The definition of business intelligence is “the transformation of raw data into meaningful and actionable information to improve your business.” Asset managers are now turning their attention towards leveraging data quality information with business intelligence to underpin their data governance efforts.
For those institutions working on process improvements around the capture, investigation and resolution of data quality issues, one of the key outputs should be the accumulation of intelligence about data quality. Collecting not just the raw data quality metrics such as the number of gaps, differences, errors and so on but process and management information as well. For example, how often do we see a particular problem? How long does it take us to fix it? Is the data quality improving over time and where does the bad data come from in the first place? Being able to provide answers to these intelligent questions requires a level of analytics embedded within the day to day operational processes around data quality management and the tools used to support those processes.

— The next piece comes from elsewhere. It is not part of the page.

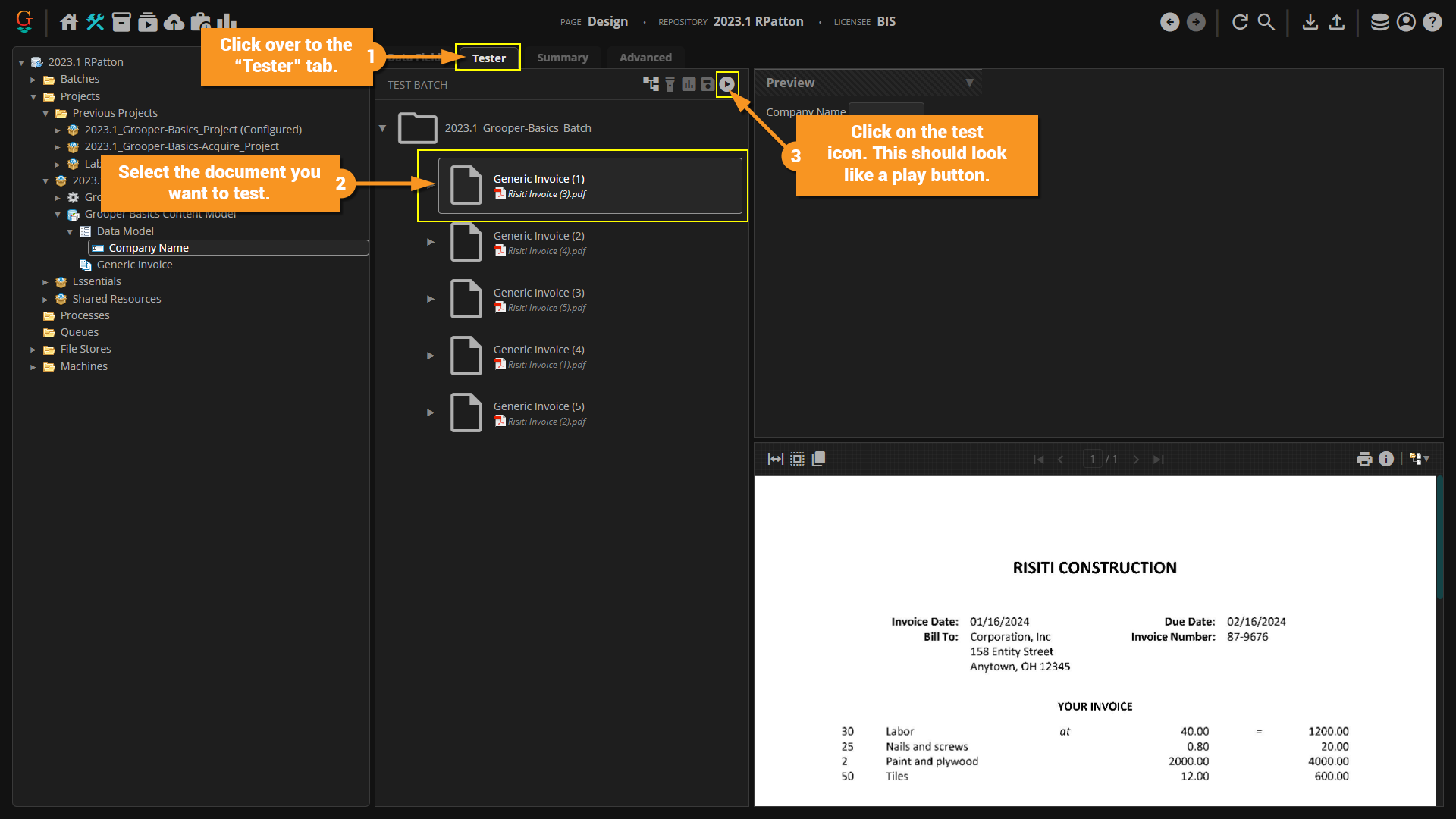Switch to the Advanced tab
This screenshot has width=1456, height=819.
pos(645,58)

The benefits of applying business intelligence over data quality information are broad. Such insights can empower the firm to make better and faster decisions, identify possible areas for cost savings, provide insights into data quality, and help to align the organisation towards the broader data management goals. This level of visibility is very useful for your internal teams across data management, data governance, compliance and more. But it can also be valuable as a means of communicating performance and achievements to senior management, or indeed, highlighting problem areas to justify further development, as well as to clients, auditors and regulators who show an interest in your data governance capabilities.
Firms who are not leveraging such management information often find that they have no clarity about what is working and not working within their data quality and governance programmes. They can’t see the metrics for measuring progress and driving change, and find it more challenging to implement effective data governance.